EXERCICE ÉCRIT A » Réécrivez les entrées en commençant à la ligne qui contient « 567, 792, 572) » et en terminant à la fin des entrées, avec « webpages » remplacé par « web pages » et tout le reste inchangé.

EXTRAIT »
Le caporal stratégique
Episode 3 La connerie augmentée

Ce qui n’est pas vu existe peu. Quand le colonel Tracqui parlait de résonance médiatique au général Krulak, il pensait alors aux journalistes, alors très présents dans la ville de Sarajevo pendant le siège.
À ce moment-là, un adjudant-chef avait vu deux enfants abattus par un sniper juste à côté de lui. Malgré ses efforts, il n’avait pu en sauver qu’un. Il déclara alors qu’il aurait la peau du sniper, ce qui tombait dans l’oreille d’un journaliste qui ne manquait pas de le raconter.
Dans l’ambiance de l’époque, c’est la déclaration de l’adjudant-chef, contraire à la neutralité des Casques bleus, qui choquait plus les autorités onusiennes. Le commandement envisageait même un temps le « vol bleu » (sanction et retour), avant ce processus crétin ne s’arrête.
Les médias constituaient alors presque les seuls intermédiaires entre les événements et le reste du monde. On s’en méfiait, car on trouvait que la réalité du « 20h » se réduisait à quelques cubes essayant de représenter un contexte qui relevait plutôt de l’expressionnisme.

EXERCICE ÉCRIT B » Restituez mot pour mot le passage de l'extrait qui commence à « À ce moment-là, un » et se termine à « crétin ne s’arrête. ».

DONNÉES DE L'EXERCICE »
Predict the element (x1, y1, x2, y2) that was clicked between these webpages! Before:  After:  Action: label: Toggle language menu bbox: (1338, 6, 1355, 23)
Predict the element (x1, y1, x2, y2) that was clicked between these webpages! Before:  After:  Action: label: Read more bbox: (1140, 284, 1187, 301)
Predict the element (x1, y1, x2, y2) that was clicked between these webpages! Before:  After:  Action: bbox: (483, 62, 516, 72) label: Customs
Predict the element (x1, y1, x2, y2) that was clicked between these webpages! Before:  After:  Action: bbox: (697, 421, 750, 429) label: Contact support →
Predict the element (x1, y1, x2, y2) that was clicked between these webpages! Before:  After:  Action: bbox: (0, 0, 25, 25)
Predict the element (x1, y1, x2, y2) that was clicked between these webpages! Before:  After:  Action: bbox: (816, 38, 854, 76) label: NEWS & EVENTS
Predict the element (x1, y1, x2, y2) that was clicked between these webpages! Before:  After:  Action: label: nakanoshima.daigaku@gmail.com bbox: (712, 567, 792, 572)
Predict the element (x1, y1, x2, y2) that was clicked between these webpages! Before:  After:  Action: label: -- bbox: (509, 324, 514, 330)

RÉSULTAT FINAL A »
Predict the element (x1, y1, x2, y2) that was clicked between these web pages! Before:  After:  Action: label: nakanoshima.daigaku@gmail.com bbox: (712, 567, 792, 572)
Predict the element (x1, y1, x2, y2) that was clicked between these web pages! Before:  After:  Action: label: -- bbox: (509, 324, 514, 330)

RÉSULTAT FINAL B »
À ce moment-là, un adjudant-chef avait vu deux enfants abattus par un sniper juste à côté de lui. Malgré ses efforts, il n’avait pu en sauver qu’un. Il déclara alors qu’il aurait la peau du sniper, ce qui tombait dans l’oreille d’un journaliste qui ne manquait pas de le raconter.
Dans l’ambiance de l’époque, c’est la déclaration de l’adjudant-chef, contraire à la neutralité des Casques bleus, qui choquait plus les autorités onusiennes. Le commandement envisageait même un temps le « vol bleu » (sanction et retour), avant ce processus crétin ne s’arrête.